Three animals lay on cold Houston streets on a drizzly gray day in November. All three needed help as their injuries prevented them from moving. Luckily all three were found by caring individuals who brought them to an organization that was ready, willing and able to provide treatment.
On November 21, 2009 the first call came in about a Great Horned Owl who had been found on the road. A man and his two children brought the badly hypothermic owl to the WR&E Wildlife Center for care. The magnificent Great Horned Owl was cold, wet and scared. WR&E staff gavage fed warm fluids and pain medication. Intubation continued on an hourly basis. The Great Horned Owl began to stabilize.
Several hours later a call came from a gentleman who had found a hawk on the road. With guidance from the Wildlife Center he took a towel and scooped the hawk up and gently laid him in the back of his car and drove it to the Wildlife Center. The hawk turned out to be a gorgeous adult Red Tailed Hawk. It was also badly hypothermic, so WR&E staff administered warm fluids and pain medication. A heat lamp was placed over the bird to speed the warming process. Intubation continued on an hourly basis.
Not more than thirty minutes later the third cold wet patient was driven to the Wildlife Center. An adult female Virginia opossum was found injured. An exam revealed deep gashes in her neck. She was also hypothermic and in shock. This animal was warmed and stabilized. Then her wounds were treated.
By the end of the day all three animals were dry, warm and taking food. Should they survive, they will still have several weeks of rehabilitation before they are released back into the wild.
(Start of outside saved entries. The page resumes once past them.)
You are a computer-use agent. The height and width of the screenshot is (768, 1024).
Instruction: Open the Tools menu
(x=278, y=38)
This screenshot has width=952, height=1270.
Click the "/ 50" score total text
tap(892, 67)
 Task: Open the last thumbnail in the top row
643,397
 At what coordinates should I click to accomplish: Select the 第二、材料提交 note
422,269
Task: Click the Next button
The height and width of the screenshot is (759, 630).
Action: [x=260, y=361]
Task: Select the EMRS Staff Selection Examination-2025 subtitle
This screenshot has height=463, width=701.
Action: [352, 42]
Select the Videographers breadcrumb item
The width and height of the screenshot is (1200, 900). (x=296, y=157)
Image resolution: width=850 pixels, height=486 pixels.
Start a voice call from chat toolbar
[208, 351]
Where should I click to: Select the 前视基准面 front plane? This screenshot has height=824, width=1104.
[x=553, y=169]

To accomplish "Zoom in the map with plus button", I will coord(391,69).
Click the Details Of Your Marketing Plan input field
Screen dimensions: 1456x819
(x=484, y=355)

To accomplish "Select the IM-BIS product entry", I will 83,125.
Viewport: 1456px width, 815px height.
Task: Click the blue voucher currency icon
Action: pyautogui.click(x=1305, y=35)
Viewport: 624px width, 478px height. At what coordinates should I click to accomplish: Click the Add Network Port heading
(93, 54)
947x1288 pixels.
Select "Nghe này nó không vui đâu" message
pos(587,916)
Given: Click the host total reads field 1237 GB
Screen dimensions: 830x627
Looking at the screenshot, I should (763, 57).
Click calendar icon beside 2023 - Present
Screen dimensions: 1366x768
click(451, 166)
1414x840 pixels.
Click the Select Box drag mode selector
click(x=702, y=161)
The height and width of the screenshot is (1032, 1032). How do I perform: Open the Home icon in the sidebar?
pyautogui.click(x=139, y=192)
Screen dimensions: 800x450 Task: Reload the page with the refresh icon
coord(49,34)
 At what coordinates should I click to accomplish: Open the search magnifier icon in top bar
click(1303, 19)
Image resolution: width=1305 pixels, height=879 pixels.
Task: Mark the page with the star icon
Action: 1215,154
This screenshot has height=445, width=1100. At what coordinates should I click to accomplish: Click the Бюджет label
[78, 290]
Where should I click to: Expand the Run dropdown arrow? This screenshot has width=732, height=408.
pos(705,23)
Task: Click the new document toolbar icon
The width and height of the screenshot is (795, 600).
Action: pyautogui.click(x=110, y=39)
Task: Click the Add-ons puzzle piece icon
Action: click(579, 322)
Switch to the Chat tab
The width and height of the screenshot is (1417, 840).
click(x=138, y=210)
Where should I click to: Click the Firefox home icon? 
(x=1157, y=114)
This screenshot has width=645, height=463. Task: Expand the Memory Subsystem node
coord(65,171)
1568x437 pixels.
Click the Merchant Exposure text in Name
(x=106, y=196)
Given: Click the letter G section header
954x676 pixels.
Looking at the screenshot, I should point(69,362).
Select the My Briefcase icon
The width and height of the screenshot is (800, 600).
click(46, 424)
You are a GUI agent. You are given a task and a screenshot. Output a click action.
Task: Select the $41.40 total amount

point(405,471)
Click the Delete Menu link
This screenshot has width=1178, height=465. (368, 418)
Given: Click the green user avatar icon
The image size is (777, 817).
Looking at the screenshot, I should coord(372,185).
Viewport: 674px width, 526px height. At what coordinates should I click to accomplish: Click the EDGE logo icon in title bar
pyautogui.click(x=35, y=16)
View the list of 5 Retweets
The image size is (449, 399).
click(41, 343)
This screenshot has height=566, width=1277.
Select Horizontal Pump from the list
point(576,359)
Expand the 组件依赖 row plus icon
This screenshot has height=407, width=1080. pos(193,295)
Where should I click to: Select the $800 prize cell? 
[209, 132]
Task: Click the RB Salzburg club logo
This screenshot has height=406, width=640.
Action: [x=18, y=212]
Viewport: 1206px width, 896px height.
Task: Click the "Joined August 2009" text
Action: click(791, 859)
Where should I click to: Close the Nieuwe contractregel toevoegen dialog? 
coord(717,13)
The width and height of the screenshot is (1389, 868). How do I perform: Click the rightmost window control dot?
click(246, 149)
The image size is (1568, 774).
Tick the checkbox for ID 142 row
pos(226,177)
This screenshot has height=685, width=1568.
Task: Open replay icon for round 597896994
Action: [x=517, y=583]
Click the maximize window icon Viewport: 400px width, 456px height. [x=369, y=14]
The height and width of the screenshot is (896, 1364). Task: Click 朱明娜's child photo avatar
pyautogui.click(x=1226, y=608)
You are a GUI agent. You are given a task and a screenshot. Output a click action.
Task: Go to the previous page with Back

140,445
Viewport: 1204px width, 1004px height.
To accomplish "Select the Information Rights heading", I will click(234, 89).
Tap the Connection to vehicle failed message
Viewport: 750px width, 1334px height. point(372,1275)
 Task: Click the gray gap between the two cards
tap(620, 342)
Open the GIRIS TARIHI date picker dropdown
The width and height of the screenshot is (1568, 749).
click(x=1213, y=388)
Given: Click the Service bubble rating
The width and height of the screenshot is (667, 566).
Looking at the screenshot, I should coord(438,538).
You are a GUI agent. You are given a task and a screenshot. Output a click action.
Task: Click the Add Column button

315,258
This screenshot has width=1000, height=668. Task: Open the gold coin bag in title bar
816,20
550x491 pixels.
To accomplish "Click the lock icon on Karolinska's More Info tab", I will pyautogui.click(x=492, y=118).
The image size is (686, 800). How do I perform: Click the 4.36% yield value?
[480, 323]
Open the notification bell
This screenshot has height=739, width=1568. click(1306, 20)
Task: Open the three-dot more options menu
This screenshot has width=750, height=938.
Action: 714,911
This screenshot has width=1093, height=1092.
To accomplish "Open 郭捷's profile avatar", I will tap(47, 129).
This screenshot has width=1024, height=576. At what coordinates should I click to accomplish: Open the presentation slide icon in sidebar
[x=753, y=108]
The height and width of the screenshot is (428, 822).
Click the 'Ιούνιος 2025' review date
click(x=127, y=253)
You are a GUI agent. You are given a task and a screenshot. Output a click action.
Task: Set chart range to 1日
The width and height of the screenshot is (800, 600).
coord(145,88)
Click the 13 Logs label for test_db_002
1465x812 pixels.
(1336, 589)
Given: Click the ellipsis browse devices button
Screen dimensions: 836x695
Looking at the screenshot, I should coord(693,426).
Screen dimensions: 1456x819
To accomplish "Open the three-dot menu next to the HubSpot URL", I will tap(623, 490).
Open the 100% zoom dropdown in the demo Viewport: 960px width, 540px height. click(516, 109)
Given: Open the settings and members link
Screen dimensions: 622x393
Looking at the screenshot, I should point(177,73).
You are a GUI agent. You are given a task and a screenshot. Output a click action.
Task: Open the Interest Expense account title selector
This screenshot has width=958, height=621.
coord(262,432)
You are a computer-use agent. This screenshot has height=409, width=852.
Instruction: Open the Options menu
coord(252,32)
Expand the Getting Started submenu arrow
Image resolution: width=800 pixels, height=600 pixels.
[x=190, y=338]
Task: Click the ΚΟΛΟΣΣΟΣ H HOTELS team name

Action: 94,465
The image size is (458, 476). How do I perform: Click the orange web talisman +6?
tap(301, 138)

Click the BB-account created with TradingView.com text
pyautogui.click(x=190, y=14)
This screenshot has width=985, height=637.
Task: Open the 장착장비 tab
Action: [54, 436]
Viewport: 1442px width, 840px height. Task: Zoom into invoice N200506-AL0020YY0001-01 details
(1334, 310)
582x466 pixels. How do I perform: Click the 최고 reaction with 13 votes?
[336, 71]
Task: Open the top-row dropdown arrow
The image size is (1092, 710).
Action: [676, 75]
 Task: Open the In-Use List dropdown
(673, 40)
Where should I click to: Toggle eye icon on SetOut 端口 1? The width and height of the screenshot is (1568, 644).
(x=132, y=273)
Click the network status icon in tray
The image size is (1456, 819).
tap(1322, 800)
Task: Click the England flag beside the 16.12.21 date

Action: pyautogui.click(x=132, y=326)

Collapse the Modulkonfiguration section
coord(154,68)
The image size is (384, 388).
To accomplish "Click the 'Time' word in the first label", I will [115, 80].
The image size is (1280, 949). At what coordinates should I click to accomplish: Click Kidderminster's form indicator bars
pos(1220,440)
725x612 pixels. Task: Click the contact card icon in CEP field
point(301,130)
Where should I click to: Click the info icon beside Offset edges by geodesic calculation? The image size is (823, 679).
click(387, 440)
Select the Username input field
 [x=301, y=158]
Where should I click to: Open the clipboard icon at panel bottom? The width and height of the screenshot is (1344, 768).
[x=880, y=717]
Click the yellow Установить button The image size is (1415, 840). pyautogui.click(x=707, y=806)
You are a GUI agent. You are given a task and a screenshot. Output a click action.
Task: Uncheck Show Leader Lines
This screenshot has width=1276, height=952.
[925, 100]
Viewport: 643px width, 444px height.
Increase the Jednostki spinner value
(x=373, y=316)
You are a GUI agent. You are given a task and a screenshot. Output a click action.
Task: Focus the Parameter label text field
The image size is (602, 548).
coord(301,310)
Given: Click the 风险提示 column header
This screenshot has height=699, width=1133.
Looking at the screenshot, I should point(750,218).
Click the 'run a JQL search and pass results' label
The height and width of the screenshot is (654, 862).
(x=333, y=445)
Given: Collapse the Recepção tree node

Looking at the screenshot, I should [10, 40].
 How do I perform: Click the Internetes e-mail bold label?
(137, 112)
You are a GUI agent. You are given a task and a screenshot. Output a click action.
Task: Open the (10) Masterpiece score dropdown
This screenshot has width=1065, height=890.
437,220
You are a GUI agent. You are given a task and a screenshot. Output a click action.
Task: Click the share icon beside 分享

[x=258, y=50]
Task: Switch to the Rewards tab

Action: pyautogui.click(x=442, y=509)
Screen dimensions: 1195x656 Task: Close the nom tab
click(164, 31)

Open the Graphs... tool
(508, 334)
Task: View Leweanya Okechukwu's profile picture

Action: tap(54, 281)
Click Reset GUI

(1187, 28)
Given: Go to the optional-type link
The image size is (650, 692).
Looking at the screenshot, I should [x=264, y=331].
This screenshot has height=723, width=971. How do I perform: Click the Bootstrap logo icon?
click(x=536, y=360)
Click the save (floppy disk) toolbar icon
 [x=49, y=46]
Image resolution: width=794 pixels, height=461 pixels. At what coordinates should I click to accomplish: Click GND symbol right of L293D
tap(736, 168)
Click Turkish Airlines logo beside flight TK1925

These injured patients would never have had this extra chance at life if not for the kind humans that thought about the importance of saving these creatures. Our hats are off to the citizens that took the time to bring these animals to the Wildlife Center for care, to the volunteers that provided expert care on an hourly basis and the donors who provide the funds for the facility and supplies! You are wildlife heroes, one and all.